* start *

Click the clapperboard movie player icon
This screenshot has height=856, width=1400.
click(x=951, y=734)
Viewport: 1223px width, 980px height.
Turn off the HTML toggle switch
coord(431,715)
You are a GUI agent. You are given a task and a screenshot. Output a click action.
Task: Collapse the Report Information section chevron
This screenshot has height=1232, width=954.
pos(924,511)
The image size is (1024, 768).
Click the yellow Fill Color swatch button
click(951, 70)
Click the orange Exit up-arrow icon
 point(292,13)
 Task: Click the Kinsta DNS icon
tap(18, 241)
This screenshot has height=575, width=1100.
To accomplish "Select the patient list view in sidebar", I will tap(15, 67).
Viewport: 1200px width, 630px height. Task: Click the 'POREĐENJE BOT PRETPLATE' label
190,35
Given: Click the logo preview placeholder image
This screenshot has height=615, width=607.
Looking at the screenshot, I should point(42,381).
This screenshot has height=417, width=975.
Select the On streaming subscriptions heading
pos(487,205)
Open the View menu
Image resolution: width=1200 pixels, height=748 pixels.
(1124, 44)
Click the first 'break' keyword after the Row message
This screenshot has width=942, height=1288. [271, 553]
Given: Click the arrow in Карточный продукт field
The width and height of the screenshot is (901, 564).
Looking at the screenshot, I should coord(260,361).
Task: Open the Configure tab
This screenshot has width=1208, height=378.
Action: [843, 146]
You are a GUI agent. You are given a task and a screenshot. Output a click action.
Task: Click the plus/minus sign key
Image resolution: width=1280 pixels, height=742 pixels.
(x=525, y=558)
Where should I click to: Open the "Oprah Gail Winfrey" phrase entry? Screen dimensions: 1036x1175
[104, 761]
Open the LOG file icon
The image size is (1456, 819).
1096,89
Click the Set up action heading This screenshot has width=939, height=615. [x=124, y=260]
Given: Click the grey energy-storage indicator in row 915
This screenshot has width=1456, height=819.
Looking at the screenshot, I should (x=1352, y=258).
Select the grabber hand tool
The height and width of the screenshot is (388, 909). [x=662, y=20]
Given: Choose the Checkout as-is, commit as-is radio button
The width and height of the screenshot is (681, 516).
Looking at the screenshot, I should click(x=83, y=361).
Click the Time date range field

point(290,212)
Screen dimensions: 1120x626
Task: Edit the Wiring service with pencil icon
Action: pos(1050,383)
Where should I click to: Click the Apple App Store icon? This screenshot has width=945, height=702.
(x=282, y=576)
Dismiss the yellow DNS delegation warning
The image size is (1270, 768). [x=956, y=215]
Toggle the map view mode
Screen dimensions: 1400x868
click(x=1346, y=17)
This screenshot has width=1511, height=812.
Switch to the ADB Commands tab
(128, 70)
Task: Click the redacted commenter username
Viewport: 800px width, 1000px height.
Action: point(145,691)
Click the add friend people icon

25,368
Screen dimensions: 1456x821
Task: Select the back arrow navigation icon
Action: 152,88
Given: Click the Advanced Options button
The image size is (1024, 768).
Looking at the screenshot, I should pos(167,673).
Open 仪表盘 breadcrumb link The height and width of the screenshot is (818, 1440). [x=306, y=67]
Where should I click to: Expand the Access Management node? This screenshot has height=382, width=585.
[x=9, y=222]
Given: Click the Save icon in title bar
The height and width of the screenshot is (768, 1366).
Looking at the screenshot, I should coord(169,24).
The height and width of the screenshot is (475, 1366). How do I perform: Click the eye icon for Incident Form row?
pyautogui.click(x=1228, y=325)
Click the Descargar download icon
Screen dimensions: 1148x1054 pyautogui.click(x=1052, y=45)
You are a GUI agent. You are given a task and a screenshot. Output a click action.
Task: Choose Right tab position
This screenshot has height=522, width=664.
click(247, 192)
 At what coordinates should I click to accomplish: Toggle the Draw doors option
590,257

* end *

# PROBLEM DETAILS:
Reformat every record above as a numbered list, leaving out any blank lines.

# SOLUTION FOR THIS TASK:
1. Click the clapperboard movie player icon
2. This screenshot has height=856, width=1400.
3. click(x=951, y=734)
4. Viewport: 1223px width, 980px height.
5. Turn off the HTML toggle switch
6. coord(431,715)
7. You are a GUI agent. You are given a task and a screenshot. Output a click action.
8. Task: Collapse the Report Information section chevron
9. This screenshot has height=1232, width=954.
10. pos(924,511)
11. The image size is (1024, 768).
12. Click the yellow Fill Color swatch button
13. click(951, 70)
14. Click the orange Exit up-arrow icon
15.  point(292,13)
16.  Task: Click the Kinsta DNS icon
17. tap(18, 241)
18. This screenshot has height=575, width=1100.
19. To accomplish "Select the patient list view in sidebar", I will tap(15, 67).
20. Viewport: 1200px width, 630px height. Task: Click the 'POREĐENJE BOT PRETPLATE' label
21. 190,35
22. Given: Click the logo preview placeholder image
23. This screenshot has height=615, width=607.
24. Looking at the screenshot, I should point(42,381).
25. This screenshot has height=417, width=975.
26. Select the On streaming subscriptions heading
27. pos(487,205)
28. Open the View menu
29. Image resolution: width=1200 pixels, height=748 pixels.
30. (1124, 44)
31. Click the first 'break' keyword after the Row message
32. This screenshot has width=942, height=1288. [271, 553]
33. Given: Click the arrow in Карточный продукт field
34. The width and height of the screenshot is (901, 564).
35. Looking at the screenshot, I should coord(260,361).
36. Task: Open the Configure tab
37. This screenshot has width=1208, height=378.
38. Action: [843, 146]
39. You are a GUI agent. You are given a task and a screenshot. Output a click action.
40. Task: Click the plus/minus sign key
41. Image resolution: width=1280 pixels, height=742 pixels.
42. (x=525, y=558)
43. Where should I click to: Open the "Oprah Gail Winfrey" phrase entry? Screen dimensions: 1036x1175
44. [104, 761]
45. Open the LOG file icon
46. The image size is (1456, 819).
47. 1096,89
48. Click the Set up action heading This screenshot has width=939, height=615. [x=124, y=260]
49. Given: Click the grey energy-storage indicator in row 915
50. This screenshot has width=1456, height=819.
51. Looking at the screenshot, I should (x=1352, y=258).
52. Select the grabber hand tool
53. The height and width of the screenshot is (388, 909). [x=662, y=20]
54. Given: Choose the Checkout as-is, commit as-is radio button
55. The width and height of the screenshot is (681, 516).
56. Looking at the screenshot, I should click(x=83, y=361).
57. Click the Time date range field
58. point(290,212)
59. Screen dimensions: 1120x626
60. Task: Edit the Wiring service with pencil icon
61. Action: pos(1050,383)
62. Where should I click to: Click the Apple App Store icon? This screenshot has width=945, height=702.
63. (x=282, y=576)
64. Dismiss the yellow DNS delegation warning
65. The image size is (1270, 768). [x=956, y=215]
66. Toggle the map view mode
67. Screen dimensions: 1400x868
68. click(x=1346, y=17)
69. This screenshot has width=1511, height=812.
70. Switch to the ADB Commands tab
71. (128, 70)
72. Task: Click the redacted commenter username
73. Viewport: 800px width, 1000px height.
74. Action: point(145,691)
75. Click the add friend people icon
76. 25,368
77. Screen dimensions: 1456x821
78. Task: Select the back arrow navigation icon
79. Action: 152,88
80. Given: Click the Advanced Options button
81. The image size is (1024, 768).
82. Looking at the screenshot, I should pos(167,673).
83. Open 仪表盘 breadcrumb link The height and width of the screenshot is (818, 1440). [x=306, y=67]
84. Where should I click to: Expand the Access Management node? This screenshot has height=382, width=585.
85. [x=9, y=222]
86. Given: Click the Save icon in title bar
87. The height and width of the screenshot is (768, 1366).
88. Looking at the screenshot, I should coord(169,24).
89. The height and width of the screenshot is (475, 1366). How do I perform: Click the eye icon for Incident Form row?
90. pyautogui.click(x=1228, y=325)
91. Click the Descargar download icon
92. Screen dimensions: 1148x1054 pyautogui.click(x=1052, y=45)
93. You are a GUI agent. You are given a task and a screenshot. Output a click action.
94. Task: Choose Right tab position
95. This screenshot has height=522, width=664.
96. click(247, 192)
97.  At what coordinates should I click to accomplish: Toggle the Draw doors option
98. 590,257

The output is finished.